On Sunday, I got a call from my Dad on the Greyhound bus; he said my Mom had a question for me, and handed the phone to her. Mom was trying to ask me something, but she couldn’t get the words out, and the ones she managed were slurred, and eventually she got frustrated and handed the phone back to Dad. “Is Mom OK?” I asked, baffled, and he said he didn’t know, but she didn’t pass a stroke test. (She was apparently trying to ask me if I was coming out to the Cape this weekend; she was worried about leaving the house a mess as they were leaving for the hospital. This quality of hers A. calls “other-directedness”. Later, when she talked about having the mini-stroke, she described mostly feeling desperate to get the words out because she could see Dad getting upset and she wanted more than anything for him to not be.) As I cried on the bus, the thing that kept coming to mind was Buffy’s mom.
When they did an MRI to figure out the cause of the mini-stroke, they found something else: my mom’s cancer has spread to the lining of her brain. (Unrelated to the stroke, it turns out. It’s called an “incidental finding,” though I think if you started your explanation of it to someone with “incidentally,” they’d get mad.) This is called leptomeningeal metastasis, and one thing I read online (the oncologist told us not to google it, but what are you going to do, tell a fish not to swim?) described it as “growing like tree bark on the surface of the brain”. The oncologist also told us this brings her survival into the category of months. (“Months” is funny, it’s like when people say in listings that an apartment is “steps from the T”, it could mean literally any number of steps. I don’t think he meant to imply a wide range of numbers of months, though.) This does a lot to explain her debilitating headaches, the fact that she’s recently become nearly blind in one eye, and her increasing deafness. As it progresses worse stuff could happen. I’m still thinking a lot about Buffy’s mom.

§ **WHAT TO DO**:
1. In the post above, why did the mother feel so desperate to get her words out during the mini-stroke?
2. What is the name of the condition that the MRI revealed, according to the post above?
3. Say whether each statement agrees with the post above, and quote the words from the post that decide it.
(a) The oncologist encouraged the family to look up the condition online.
(b) The finding in the brain turned out to be unrelated to the stroke.
(c) The mother has recently become nearly blind in both eyes.

§ **SOURCE INFORMATION**:
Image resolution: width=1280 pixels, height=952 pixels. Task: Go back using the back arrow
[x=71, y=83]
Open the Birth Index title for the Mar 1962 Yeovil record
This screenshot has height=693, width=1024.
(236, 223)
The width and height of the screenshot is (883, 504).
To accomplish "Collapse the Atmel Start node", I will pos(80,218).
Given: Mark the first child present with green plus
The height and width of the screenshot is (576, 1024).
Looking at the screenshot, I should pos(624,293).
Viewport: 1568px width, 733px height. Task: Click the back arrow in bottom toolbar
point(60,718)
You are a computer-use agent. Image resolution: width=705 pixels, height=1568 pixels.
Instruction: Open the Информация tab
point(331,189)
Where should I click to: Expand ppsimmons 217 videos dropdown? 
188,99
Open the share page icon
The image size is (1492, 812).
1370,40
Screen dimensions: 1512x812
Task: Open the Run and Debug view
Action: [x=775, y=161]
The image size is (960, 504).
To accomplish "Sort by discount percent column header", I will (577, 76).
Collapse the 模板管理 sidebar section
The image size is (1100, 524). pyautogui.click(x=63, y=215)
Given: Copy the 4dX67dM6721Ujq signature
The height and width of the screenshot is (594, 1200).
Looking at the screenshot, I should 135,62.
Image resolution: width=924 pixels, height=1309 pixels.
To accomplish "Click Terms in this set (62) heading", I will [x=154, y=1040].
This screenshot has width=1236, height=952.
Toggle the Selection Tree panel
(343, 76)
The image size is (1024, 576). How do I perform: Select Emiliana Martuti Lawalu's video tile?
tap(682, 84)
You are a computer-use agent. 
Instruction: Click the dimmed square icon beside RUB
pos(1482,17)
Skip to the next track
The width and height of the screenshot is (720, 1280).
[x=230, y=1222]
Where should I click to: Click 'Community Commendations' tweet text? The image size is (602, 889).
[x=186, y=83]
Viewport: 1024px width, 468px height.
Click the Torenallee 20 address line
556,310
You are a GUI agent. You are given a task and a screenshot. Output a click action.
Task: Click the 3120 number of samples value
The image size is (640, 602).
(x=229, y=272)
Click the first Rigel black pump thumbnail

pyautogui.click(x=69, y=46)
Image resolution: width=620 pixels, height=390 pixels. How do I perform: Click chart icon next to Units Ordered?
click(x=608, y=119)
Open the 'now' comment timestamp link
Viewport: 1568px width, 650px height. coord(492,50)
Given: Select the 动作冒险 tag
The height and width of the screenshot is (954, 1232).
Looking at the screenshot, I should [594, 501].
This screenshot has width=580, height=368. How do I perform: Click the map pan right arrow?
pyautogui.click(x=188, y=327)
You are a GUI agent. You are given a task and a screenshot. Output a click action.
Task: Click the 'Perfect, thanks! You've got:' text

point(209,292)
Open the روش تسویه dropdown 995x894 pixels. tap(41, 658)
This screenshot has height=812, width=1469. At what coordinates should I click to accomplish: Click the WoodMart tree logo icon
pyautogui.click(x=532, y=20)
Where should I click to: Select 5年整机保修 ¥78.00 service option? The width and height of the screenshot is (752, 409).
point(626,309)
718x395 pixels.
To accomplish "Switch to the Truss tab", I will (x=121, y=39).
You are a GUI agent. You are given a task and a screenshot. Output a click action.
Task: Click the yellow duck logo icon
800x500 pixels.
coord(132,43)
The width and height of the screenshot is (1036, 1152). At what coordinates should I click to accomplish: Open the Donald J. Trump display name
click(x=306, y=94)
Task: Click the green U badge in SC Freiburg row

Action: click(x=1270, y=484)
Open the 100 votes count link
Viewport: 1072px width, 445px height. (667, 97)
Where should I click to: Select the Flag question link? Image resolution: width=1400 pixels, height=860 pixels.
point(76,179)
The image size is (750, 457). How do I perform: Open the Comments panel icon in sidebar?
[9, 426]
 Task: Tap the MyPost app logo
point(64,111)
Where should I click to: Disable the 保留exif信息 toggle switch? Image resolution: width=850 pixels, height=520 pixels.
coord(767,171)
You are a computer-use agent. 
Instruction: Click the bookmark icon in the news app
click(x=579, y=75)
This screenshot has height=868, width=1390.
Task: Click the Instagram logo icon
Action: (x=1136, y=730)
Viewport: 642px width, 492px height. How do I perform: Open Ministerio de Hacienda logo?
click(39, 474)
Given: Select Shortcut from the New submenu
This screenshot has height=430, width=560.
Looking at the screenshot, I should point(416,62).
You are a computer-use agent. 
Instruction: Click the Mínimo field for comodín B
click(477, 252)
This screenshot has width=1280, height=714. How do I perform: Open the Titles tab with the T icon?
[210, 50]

§ **TASK ANSWERS**:
1. She could see Dad getting upset, and more than anything she wanted him not to be.

2. Leptomeningeal metastasis.

3.
(a) No: "the oncologist told us not to google it"
(b) Yes: "Unrelated to the stroke, it turns out."
(c) No: "she’s recently become nearly blind in one eye"